Tuğçe üyemiz gönderdi.
Gündüzleri az da olsa dayanabiliyorum ayrılığına,
Geceleri, sorma; kanlar kusuyorum,
İçimde rüzgarlaşmış bir hız sana gelmek için,
Ağlamak için yağmur gibi bir hazırlanış,
Yüreğimde engellere doğru
Bir tırmanış,
Bir tırmanış,
Bir tırmanış.
Ne yaparsın?
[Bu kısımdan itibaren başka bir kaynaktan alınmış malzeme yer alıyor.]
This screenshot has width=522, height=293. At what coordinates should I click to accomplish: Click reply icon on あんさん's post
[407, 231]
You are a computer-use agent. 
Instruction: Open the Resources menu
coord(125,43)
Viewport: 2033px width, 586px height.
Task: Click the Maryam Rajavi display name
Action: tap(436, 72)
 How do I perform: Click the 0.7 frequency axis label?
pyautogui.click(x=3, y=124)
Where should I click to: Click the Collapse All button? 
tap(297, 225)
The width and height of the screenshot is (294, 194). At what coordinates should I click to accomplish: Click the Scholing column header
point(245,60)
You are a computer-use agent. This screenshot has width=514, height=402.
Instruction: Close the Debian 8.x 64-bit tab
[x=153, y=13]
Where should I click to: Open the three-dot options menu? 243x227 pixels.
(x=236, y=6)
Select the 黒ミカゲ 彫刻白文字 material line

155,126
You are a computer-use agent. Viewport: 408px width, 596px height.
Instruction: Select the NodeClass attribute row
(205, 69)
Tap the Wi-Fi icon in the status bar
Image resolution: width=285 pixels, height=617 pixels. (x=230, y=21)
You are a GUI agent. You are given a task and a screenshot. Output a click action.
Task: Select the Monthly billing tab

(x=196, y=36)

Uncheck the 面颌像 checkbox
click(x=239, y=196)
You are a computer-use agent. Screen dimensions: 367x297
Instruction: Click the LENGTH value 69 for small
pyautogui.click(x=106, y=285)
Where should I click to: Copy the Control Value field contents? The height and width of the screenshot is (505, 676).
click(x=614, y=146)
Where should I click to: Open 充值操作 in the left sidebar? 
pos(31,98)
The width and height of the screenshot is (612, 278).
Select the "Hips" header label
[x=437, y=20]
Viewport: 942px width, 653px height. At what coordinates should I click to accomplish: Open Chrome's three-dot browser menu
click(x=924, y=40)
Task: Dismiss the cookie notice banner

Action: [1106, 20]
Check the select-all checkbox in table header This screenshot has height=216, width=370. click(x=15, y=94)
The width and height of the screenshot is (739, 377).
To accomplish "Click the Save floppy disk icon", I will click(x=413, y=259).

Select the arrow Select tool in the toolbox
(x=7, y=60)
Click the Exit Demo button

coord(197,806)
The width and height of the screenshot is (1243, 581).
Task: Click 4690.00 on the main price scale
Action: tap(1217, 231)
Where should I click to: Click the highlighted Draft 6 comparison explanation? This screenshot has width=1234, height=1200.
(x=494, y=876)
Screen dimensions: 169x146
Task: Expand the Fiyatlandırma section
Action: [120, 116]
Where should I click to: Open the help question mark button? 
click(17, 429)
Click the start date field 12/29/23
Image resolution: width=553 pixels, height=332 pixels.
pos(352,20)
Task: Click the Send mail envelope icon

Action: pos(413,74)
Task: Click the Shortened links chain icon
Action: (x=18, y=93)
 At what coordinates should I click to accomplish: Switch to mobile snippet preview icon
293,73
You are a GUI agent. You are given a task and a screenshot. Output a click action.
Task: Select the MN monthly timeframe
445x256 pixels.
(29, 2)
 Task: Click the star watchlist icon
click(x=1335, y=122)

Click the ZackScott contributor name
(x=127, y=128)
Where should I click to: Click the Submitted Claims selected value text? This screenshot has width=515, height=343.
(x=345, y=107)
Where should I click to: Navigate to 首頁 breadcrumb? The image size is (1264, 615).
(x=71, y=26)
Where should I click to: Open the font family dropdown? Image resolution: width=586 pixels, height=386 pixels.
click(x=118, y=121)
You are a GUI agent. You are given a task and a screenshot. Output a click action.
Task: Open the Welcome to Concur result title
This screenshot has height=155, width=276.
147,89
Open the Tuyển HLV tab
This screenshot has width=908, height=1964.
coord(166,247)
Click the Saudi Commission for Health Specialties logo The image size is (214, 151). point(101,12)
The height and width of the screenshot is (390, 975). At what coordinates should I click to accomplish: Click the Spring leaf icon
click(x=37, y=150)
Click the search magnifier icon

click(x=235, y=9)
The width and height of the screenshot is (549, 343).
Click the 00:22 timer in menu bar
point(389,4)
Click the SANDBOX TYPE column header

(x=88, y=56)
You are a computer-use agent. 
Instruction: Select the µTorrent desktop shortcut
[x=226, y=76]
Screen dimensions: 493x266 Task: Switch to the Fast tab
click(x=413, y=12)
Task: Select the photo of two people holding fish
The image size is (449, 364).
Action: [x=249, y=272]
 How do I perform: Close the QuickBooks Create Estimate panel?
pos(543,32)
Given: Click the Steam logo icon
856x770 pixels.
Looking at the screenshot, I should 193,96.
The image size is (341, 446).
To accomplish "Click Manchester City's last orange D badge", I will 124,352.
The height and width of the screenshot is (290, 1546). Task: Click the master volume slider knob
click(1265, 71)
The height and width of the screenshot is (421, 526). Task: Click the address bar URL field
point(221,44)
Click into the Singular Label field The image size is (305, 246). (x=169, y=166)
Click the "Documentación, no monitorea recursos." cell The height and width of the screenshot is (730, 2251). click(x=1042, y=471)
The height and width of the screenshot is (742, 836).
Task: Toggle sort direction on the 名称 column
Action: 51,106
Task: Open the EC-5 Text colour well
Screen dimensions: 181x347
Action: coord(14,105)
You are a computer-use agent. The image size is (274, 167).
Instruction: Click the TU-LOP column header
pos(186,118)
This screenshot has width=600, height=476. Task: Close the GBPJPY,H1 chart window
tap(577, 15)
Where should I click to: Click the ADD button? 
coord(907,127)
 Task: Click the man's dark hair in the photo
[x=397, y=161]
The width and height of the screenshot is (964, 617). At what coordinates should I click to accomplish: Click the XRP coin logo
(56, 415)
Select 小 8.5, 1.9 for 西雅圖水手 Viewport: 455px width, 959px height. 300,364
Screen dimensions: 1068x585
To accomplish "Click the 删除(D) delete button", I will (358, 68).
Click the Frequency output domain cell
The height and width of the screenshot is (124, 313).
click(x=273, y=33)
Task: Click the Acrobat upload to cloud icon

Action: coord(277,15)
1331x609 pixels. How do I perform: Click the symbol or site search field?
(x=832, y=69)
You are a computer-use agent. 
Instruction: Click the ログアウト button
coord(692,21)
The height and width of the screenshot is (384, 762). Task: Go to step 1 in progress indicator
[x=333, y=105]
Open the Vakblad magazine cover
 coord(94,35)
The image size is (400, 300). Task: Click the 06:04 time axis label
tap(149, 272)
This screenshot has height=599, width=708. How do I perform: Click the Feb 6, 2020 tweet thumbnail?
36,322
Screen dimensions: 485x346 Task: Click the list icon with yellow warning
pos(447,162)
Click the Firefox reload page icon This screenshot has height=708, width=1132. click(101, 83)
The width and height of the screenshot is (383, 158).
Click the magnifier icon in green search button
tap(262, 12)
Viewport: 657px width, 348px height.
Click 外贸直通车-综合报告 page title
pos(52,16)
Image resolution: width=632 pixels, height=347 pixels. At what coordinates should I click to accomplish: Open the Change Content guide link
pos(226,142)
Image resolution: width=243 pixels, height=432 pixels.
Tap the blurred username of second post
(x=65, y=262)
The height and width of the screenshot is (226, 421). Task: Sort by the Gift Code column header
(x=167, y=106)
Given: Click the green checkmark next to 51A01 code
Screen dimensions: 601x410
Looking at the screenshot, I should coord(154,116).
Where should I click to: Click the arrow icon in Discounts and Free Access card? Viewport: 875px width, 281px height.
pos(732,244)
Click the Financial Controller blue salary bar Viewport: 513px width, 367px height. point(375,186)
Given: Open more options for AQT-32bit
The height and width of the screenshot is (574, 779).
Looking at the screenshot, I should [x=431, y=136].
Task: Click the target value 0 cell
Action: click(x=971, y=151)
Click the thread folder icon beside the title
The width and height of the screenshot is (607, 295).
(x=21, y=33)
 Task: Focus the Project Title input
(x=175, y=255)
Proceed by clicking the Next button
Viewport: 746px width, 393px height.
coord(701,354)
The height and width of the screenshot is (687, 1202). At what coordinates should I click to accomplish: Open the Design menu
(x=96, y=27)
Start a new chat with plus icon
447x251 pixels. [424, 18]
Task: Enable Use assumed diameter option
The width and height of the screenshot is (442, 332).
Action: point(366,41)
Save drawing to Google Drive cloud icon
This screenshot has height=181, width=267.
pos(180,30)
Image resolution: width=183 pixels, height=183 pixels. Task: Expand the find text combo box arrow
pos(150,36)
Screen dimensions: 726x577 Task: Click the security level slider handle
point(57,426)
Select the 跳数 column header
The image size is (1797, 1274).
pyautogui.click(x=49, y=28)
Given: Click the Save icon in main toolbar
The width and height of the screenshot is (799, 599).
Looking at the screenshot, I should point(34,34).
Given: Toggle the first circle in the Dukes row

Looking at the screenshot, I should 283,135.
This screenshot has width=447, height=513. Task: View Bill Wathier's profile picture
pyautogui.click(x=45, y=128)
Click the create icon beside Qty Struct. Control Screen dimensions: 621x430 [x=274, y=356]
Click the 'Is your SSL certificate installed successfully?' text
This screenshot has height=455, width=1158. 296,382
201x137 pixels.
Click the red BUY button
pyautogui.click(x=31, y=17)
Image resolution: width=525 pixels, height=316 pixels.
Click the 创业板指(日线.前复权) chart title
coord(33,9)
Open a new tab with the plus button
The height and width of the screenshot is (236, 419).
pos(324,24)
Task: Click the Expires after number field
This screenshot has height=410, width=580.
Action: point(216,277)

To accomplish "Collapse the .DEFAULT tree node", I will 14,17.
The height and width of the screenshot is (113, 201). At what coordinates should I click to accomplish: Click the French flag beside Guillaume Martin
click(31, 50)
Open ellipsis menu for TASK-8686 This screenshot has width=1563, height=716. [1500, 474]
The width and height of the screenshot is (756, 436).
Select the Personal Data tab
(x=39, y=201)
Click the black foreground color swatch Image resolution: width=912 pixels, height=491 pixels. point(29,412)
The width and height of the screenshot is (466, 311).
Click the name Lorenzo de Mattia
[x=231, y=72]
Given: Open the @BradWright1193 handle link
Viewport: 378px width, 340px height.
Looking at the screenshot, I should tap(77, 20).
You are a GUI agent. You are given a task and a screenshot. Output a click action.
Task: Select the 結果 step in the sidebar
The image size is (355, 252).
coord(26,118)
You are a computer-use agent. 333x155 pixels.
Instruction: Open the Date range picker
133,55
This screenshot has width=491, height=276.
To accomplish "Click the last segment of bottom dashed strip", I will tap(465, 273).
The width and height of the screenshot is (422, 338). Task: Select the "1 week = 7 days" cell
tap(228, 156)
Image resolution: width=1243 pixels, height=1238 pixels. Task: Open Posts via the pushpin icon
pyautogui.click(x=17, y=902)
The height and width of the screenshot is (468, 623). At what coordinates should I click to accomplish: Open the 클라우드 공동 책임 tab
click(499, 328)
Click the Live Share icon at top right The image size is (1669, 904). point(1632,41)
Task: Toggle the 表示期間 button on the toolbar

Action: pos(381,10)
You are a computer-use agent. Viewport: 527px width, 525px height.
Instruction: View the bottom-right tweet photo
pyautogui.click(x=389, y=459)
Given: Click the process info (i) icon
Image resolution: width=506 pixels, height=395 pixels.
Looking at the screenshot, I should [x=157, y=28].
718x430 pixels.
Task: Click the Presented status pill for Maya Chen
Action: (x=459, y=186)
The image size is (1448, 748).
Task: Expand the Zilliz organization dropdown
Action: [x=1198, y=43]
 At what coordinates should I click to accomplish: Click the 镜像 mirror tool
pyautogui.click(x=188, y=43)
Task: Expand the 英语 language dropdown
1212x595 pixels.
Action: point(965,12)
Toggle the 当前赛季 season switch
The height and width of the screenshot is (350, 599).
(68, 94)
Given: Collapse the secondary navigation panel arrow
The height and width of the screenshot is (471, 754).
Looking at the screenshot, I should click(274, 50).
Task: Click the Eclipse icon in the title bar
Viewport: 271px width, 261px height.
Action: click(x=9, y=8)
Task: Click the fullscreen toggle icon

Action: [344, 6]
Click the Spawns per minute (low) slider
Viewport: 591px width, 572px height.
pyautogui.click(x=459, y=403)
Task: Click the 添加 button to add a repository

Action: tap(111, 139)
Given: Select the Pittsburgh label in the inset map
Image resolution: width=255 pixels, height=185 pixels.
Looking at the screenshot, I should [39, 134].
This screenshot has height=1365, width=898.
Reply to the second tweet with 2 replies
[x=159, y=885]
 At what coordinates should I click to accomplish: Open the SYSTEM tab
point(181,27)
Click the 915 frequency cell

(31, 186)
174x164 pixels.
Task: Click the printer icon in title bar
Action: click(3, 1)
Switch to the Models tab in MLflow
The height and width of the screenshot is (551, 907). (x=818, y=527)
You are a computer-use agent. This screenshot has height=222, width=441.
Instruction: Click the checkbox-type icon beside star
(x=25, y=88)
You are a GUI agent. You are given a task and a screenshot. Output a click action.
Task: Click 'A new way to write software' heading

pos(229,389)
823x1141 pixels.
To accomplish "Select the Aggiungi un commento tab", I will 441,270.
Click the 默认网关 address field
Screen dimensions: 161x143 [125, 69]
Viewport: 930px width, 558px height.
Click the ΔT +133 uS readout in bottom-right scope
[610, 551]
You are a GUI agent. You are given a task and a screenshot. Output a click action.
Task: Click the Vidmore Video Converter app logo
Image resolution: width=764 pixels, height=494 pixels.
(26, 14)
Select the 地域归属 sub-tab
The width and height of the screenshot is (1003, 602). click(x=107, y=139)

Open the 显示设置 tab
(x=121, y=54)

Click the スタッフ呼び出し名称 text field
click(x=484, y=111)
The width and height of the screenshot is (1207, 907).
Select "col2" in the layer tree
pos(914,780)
Kader böyle; el mahkum,
Tutup beni karasevdalı kılmış sana,
Seni alıp atmış uzaklara,
Ne ben sana ulaşabiliyorum,
Ne senin gönlünde bana gelmeye meyil,
Onun için ayrılığın kamburdan beter, sırtımda,
Onun için canım ağzımda geceleri,
Gecelerin birer kıskaç gibi yapışıyor gırtlağıma
Elleri.
Gecelerle boğuşup duruyorum sabahlara kadar,
Ayrılığınla boğuşuyorum,
Bir cüce bir devle nasıl boğuşabilirse,
Nasıl altedebilirse bir devi cüce,
Ölümlerden ölüm beğenen idamlıklara dönüyorum
Güreşince.
Her sabahımda bir zorlu gecenin damgası,
Her sabahımda bir kanlı gecenin eli,
Seni sevdim seveli
Ahvalim işte budur özetle,
Hem beni tanı anam-babam, hem kaderimi,
Kader senin bir büyük karasevdana kurban etmiş
Beni.
(DEĞNEKSİZ ÇOBAN isimli Serbest Şiirler 'inden > 47-48/100)
İsmet Barlıoğlu
Şu konularda daha fazla şiir:
Ölüm, Yağmur
Tarih : 2010-03-19 10:33:05 | Hit: 1907 | Puan: 0
Copyright © 2007 - ∞ by CemveNuray.Com. Tüm hakları Cem ve Nuray'a aittir.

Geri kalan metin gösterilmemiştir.